Une distinction importante entre l’informatique quantique et classique par rapport au numérique par rapport à l’analogique est que personne ne s’attend à ce que les ordinateurs quantiques remplacent jamais les machines classiques. Les ordinateurs quantiques nécessitent de l’azote liquide pour fonctionner et il n’y a aucun moyen de dupliquer ce type de configuration de refroidissement dans une boîte que vous placeriez sous votre bureau ou que vous déposeriez dans une poche. Nous n’envisageons pas le même type de cycle de remplacement à long terme, dans ce cas, mais nous devrions nous attendre à ce que, à mesure que les ordinateurs quantiques et classiques continuent d’évoluer, les ordinateurs classiques continueront d’être capables de traiter des tests qu’ils ne pouvaient pas auparavant. calculer efficacement.
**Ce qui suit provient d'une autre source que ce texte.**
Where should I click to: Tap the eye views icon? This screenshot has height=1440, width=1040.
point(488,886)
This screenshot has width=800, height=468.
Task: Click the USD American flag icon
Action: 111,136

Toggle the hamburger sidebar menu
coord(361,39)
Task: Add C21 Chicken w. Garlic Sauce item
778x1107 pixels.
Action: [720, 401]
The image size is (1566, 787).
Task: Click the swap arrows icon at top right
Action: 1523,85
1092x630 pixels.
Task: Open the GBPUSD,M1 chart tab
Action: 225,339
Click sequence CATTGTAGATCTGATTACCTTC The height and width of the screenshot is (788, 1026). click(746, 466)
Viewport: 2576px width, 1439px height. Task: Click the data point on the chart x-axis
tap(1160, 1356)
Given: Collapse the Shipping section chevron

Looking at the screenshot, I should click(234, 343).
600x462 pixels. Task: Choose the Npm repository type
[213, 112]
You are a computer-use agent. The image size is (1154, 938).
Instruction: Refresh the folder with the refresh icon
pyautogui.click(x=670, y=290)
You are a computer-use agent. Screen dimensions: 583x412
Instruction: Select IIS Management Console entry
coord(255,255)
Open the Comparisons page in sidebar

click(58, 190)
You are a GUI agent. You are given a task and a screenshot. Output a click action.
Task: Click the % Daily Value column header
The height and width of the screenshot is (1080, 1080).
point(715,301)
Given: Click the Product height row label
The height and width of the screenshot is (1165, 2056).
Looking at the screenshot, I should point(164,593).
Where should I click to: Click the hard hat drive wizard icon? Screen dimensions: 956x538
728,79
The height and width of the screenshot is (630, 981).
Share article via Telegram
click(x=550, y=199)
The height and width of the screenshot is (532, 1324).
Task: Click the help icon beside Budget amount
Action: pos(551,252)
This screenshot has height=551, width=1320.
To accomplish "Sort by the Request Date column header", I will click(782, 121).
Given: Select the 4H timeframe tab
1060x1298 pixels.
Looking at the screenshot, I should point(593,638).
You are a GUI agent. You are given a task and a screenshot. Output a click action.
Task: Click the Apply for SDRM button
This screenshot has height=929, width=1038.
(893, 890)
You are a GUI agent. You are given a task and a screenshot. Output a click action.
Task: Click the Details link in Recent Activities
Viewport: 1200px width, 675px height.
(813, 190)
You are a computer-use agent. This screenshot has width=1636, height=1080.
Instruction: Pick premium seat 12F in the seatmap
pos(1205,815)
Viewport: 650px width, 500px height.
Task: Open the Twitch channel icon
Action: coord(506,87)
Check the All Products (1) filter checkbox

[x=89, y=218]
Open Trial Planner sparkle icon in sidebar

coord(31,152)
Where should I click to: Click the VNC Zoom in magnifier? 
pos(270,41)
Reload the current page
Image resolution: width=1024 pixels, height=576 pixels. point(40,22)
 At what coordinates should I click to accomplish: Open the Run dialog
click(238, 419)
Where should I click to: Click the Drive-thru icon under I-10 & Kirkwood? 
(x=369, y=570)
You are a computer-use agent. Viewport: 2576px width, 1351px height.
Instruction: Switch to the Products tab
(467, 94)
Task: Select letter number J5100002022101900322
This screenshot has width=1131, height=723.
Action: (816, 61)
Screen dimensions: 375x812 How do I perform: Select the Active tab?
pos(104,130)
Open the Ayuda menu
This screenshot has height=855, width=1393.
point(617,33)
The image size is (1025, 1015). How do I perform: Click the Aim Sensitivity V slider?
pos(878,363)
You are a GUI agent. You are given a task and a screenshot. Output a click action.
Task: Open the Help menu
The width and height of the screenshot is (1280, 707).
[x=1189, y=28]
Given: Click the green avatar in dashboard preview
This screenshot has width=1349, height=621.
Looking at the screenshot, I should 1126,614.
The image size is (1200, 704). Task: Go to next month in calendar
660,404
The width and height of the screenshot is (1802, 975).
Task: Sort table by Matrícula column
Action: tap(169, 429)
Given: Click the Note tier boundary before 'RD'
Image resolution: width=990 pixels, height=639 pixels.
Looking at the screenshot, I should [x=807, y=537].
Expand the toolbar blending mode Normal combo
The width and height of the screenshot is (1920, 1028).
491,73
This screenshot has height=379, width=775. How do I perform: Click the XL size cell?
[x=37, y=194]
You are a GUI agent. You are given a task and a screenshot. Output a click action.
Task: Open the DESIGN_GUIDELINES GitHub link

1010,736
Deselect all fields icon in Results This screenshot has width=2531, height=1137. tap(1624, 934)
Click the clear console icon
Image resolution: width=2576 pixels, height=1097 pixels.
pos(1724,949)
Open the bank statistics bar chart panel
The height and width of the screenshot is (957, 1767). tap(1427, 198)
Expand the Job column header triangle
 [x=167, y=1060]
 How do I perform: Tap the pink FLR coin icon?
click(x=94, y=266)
Les ordinateurs quantiques, cependant, augmenteront leurs capacités dans ces tests d’une manière fondamentalement différente.

L’expert en informatique quantique Scott Aaronson fait valoir ce point dans son blogen train d’écrire:

Avec une puce de 53 qubits, il est parfaitement possible de voir une accélération d’un facteur de plusieurs millions, dans un régime où vous pouvez toujours vérifier directement les sorties, et aussi de voir que l’accélération augmente de façon exponentielle avec le nombre de qubits, exactement comme le prédirait une analyse asymptotique.

En d’autres termes, même s’il y a une accélération intelligente qui peut rendre cela spécifique solution simulable sur un ordinateur classique, la croissance rapide du nombre de qubits dans un ordinateur quantique universel empêchera bientôt de telles solutions de fonctionner. À mesure que le nombre de qubits disponibles augmente, le nombre de problèmes que l’informatique quantique peut résoudre augmente également.

Donc. A Google Tout à fait atteint la suprématie quantique? Cela ressemble à ça pour le moment, bien que beaucoup de gens très attentifs vont disséquer ce document dans les jours et les semaines à venir. Mais alors qu’IBM essaie de faire valoir que ce n’est pas le cas, je ne vois pas beaucoup de scientifiques faire écho à cette affirmation. Pendant de nombreuses années, on s’est vraiment demandé s’il était possible de construire un ordinateur quantique. Aujourd’hui, les chercheurs se demandent comment construire des machines capables d’effectuer un travail utile. Même si l’article de Google devait être rétracté, la question de la suprématie quantique semble être une question de « quand », et non de « si ».